Afirmar lo contrario es un argumento nacido de la autocomplacencia: el argumento de que mostrarse conciliador con el racismo violento es más una forma de ser tolerantes que una capitulación en toda regla ante la versión que la extrema derecha nos brinda sobre su propia legitimidad.
Dentro de la extrema derecha hay distintas corrientes con ideas racistas. Las analizo en este libro. Está, por ejemplo, la palabrería intelectual de apariencia milagrosa del identitarismo, que bajo un lenguaje engolado esconde todo su odio, mientras propugna con cara de circunstancias la necesidad de crear Estados étnicos estancos para todo el mundo, como si eso fuera un modo válido de lograr la igualdad.
Está también la violencia directa del aceleracionismo de ultraderecha, que propugna la necesidad de más y más ataques terroristas, hasta que la sociedad estadounidense abrace una guerra civil de índole racial. A veces el racismo está ligado a ideas religiosas y en otras ocasiones está vinculado a la pseudociencia. En cualquier caso, es veneno. Permitir la difusión de cualquiera de ellos, sobre todo bajo el dudoso paraguas de la «tolerancia», equivale a abrir la puerta a un movimiento que ambiciona el poder absoluto y la aniquilación de sus enemigos, que ellos escogen como enemigos en virtud de unas características inmutables por nacimiento.

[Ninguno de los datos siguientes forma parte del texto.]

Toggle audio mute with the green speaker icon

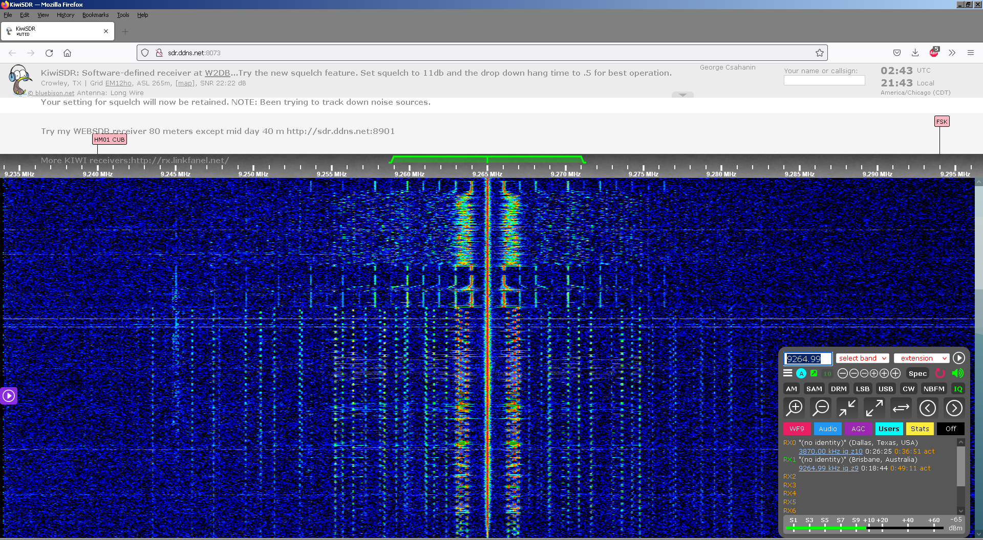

Cuanto más sabía de este movimiento, menos paciencia tenía con él y aún menos con quienes lo toleran. Investigar a la extrema derecha me enseñó qué significa enfrentarse a un enemigo al que no hay que dar nunca cuartel, porque un solo palmo cedido les permitirá acumular poder, y utilizarán todo incremento de poder con fines violentos. A resultas de mi investigación, al hallarme inmersa en el tipo de periodismo gonzo-activista que conlleva trabajar en estos temas, fui radicalizándome. La extrema derecha violenta tiene como único objetivo la destrucción. Permitirles amasar poder de cualquier tipo implica ayudarles a conseguir dicho objetivo. Hacer las paces con la supremacía blanca, darle alas, ofrecerle misericordia equivale a afirmar que ni importa ni es necesario proteger de la violencia a las personas negras, morenas, musulmanas, gais, trans o judías. El intercambio de ideas estalla en mil pedazos en cuanto el veneno se vende en bonitos envases y el odio recae en manos ansiosas. Estudiar a la extrema derecha me enseñó qué es el odio y me enseñó a odiar.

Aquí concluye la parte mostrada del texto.